A truly fine post by Timothy Sandefur.
Great question:
Why did these deeply peaceful men do this?

And great answers.

They felt it their obligation to defend the values of individualism and freedom of the mind against an aggressive ideology of ignorance, dogma, compulsion, uniformity, and authoritarianism. If the representatives of that ideology obtained the bomb first, they would win the war, and science itself might literally be wiped from the face of the earth, to be replaced with something they were unafraid to call by the names of “savagery” and “barbarism.”

And today?

Today, the west is confronted by an ideology of dogma, chauvinism, nationalism, and brutality—an ideology whose practitioners brutalize women and children, commit unimaginable acts of savage brutality, and who, if they had the power, would wipe away all free scientific inquiry, all freedom of speech, all dissent. This ideology is the aggressive Islam-inspired ideology loosely termed Islamofascism. Headquartered in Iran and Saudi Arabia, practitioners of this ideology are working aggressively toward obtaining a nuclear weapon with which to blackmail the free, secular nations of the world—and, not incidentally, to exterminate the Jewish nation of Israel.
What is the reaction of the secular liberal community? While there are a good many of them who have spoken out eloquently and powerfully in defense of the same human values their fathers defended—people like Sam Harris and Christopher Hitchens—a many others refuse to do so. They point their accusatory fingers instead at the west. They condemn American society as fundamentally racist and exploitative, and a pro-democracy foreign policy as "imperialistic" because it is “forcing” “our way of life” (i.e., freedom) upon other nations. Many of them even hesitate to use words like “terrorist” when describing terrorists. One rarely hears expressed the view that scientists and other secular intellectuals have any obligation to oppose the forces of barbarism—a word many of them would indignantly refuse to employ.

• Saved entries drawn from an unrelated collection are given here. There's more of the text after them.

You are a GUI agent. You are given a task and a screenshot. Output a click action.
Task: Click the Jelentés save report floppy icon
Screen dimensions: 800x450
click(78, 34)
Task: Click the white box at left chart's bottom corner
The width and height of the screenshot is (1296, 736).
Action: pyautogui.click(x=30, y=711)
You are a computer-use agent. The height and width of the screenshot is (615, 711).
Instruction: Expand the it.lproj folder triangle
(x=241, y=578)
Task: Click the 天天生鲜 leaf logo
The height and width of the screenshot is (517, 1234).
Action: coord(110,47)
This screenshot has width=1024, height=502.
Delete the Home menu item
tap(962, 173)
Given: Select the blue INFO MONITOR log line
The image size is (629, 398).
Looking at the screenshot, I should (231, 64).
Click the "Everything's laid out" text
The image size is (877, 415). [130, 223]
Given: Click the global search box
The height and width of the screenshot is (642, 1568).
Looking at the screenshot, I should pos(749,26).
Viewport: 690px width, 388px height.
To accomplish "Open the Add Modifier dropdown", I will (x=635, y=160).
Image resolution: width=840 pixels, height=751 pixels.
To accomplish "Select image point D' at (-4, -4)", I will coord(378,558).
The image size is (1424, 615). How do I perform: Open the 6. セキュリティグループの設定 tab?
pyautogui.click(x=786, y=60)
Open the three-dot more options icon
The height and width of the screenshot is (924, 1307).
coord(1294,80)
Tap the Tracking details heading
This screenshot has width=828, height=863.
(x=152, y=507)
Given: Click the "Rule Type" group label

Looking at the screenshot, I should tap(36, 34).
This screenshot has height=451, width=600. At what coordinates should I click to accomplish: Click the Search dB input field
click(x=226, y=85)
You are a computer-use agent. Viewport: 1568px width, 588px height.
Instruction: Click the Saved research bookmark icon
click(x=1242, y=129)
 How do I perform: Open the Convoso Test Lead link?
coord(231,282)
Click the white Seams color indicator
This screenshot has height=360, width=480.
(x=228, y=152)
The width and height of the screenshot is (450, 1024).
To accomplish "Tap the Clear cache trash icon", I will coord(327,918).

The bottom line is that I believe we will soon face, if we do not already face, a choice not unlike that faced by Szilard and his contemporaries: a choice to put ourselves on the line in defense of universal human values. That defense may take many forms; for now, I believe simply articulating and intellectually defending them would be enough. But if we fail in that, we will find ourselves faced with that same choice in a far more terrible form.